▸ **Stored records**
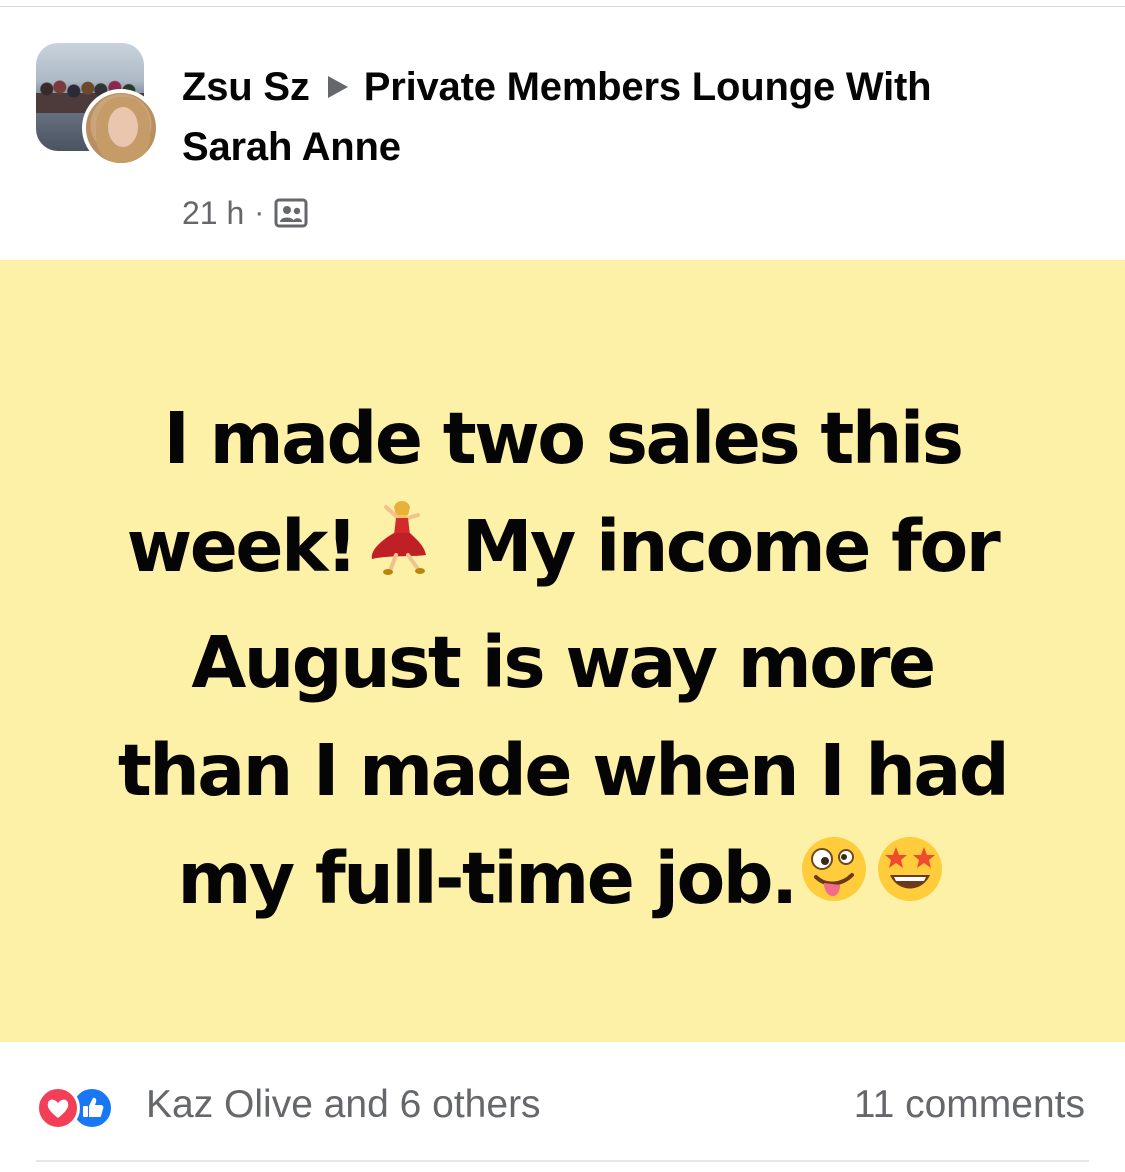 This screenshot has width=1125, height=1172. Describe the element at coordinates (58, 1108) in the screenshot. I see `love-reaction-icon` at that location.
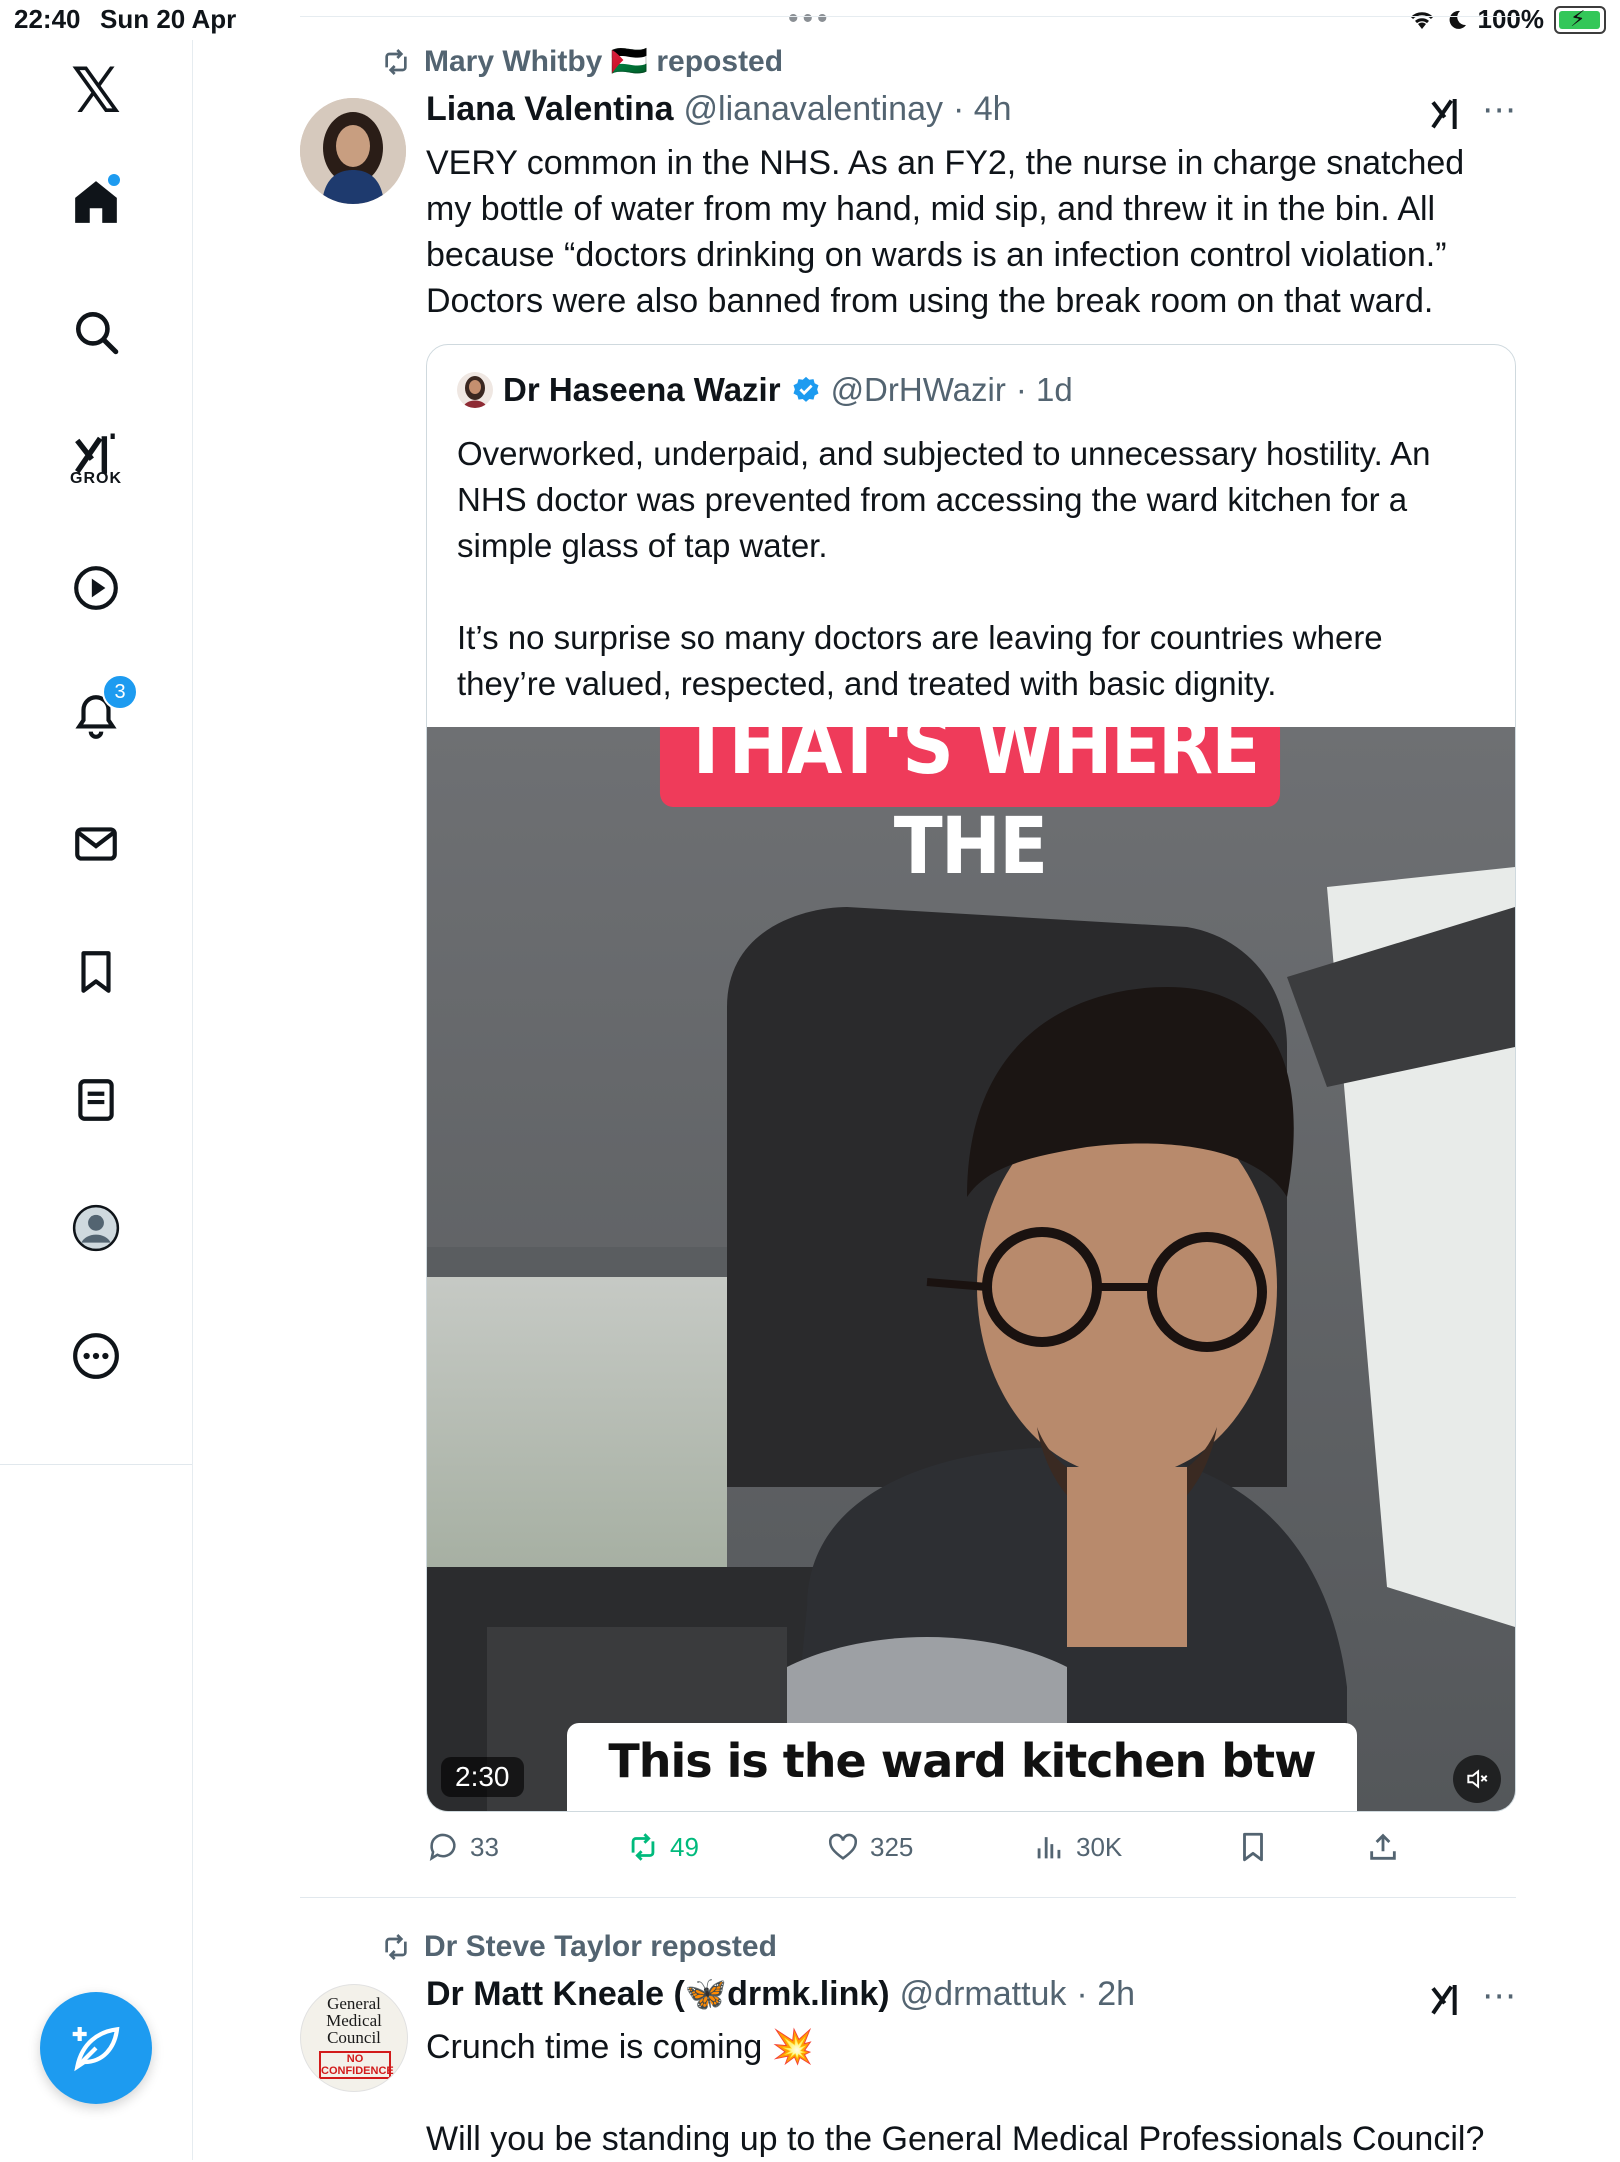  Describe the element at coordinates (1106, 1994) in the screenshot. I see `post-time: · 2h` at that location.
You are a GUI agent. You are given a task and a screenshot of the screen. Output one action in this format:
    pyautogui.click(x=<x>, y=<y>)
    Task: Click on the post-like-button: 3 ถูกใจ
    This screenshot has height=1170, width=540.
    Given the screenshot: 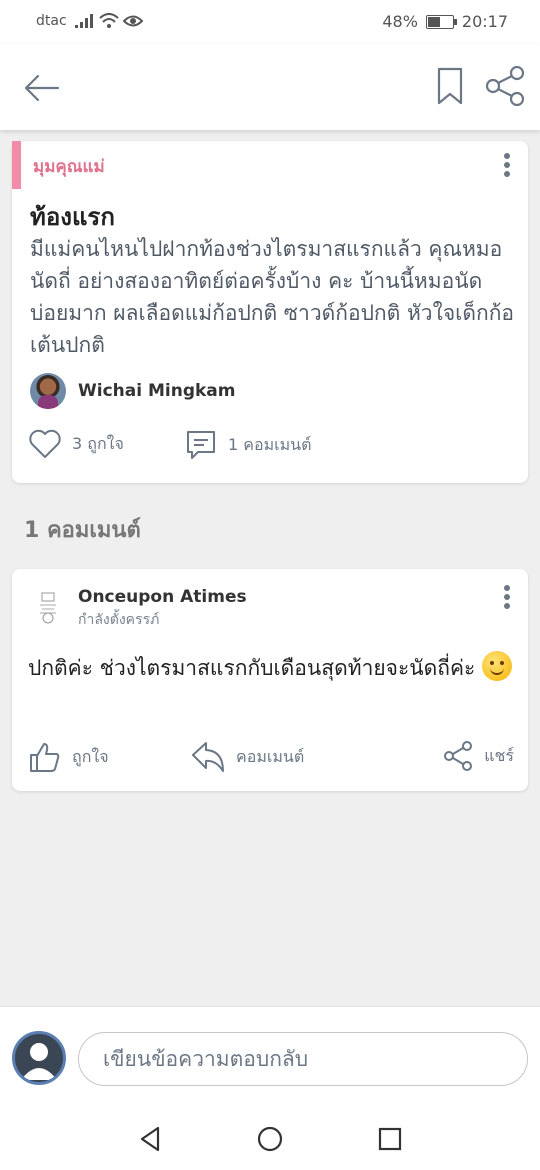 What is the action you would take?
    pyautogui.click(x=76, y=444)
    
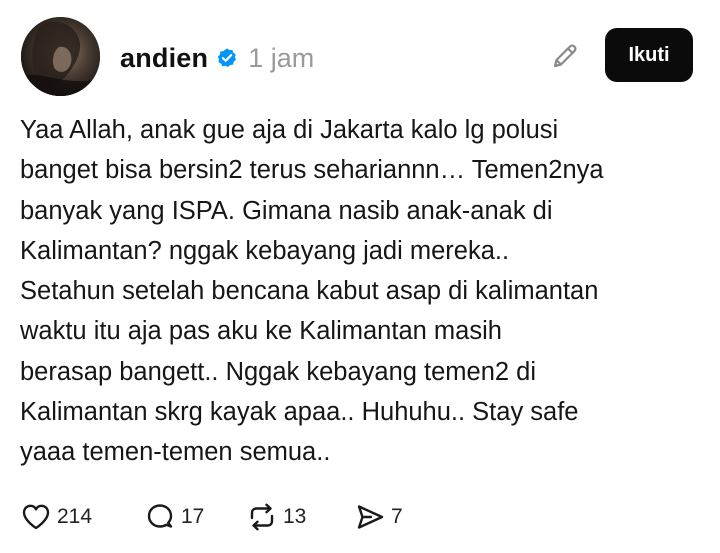 The width and height of the screenshot is (720, 553). What do you see at coordinates (36, 517) in the screenshot?
I see `heart-icon` at bounding box center [36, 517].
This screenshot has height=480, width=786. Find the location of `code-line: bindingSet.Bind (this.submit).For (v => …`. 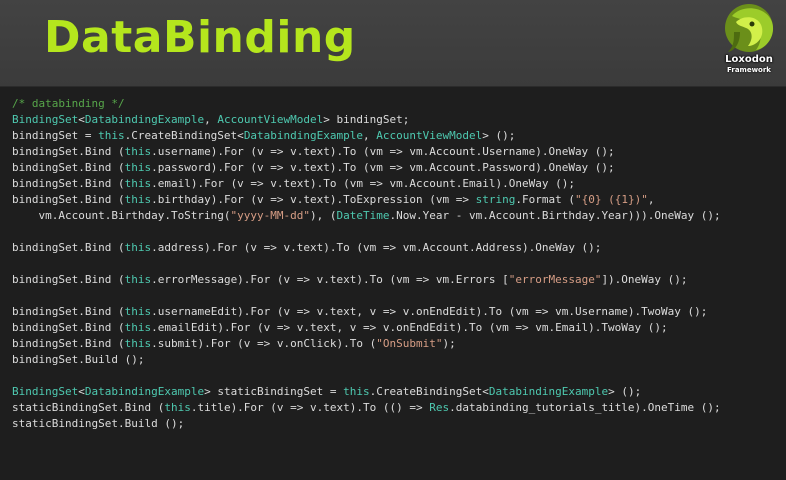

code-line: bindingSet.Bind (this.submit).For (v => … is located at coordinates (397, 344).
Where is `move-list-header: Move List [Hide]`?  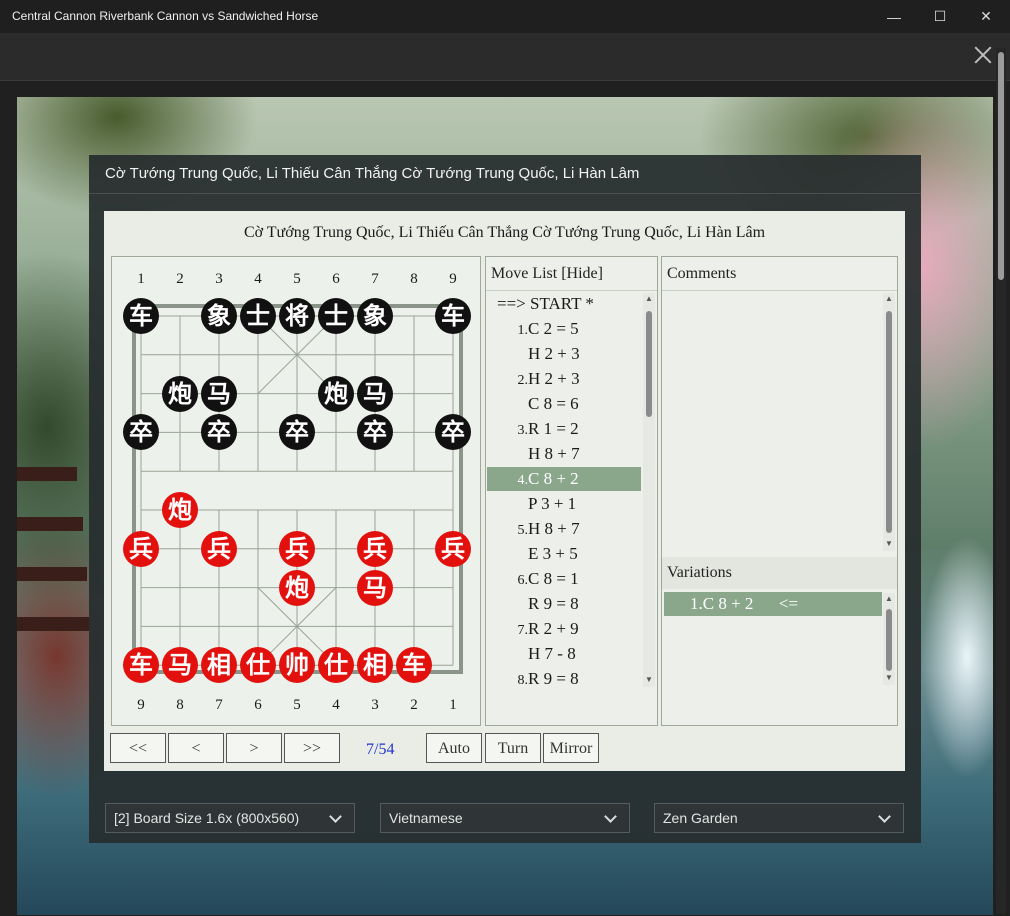
move-list-header: Move List [Hide] is located at coordinates (547, 274).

▸ **EXERCISE**
Recast the data as a JSON list of strings, one string per line, from the line containing "This screenshot has height=480, width=786." through the end of the data. Omit blank lines and leave the pictures out.

▸ **SOLVED EXERCISE**
[
  "This screenshot has height=480, width=786. Find the location of `code-line: bindingSet.Bind (this.submit).For (v => …`. ",
  "code-line: bindingSet.Bind (this.submit).For (v => … is located at coordinates (397, 344).",
  "Where is `move-list-header: Move List [Hide]`?  ",
  "move-list-header: Move List [Hide] is located at coordinates (547, 274)."
]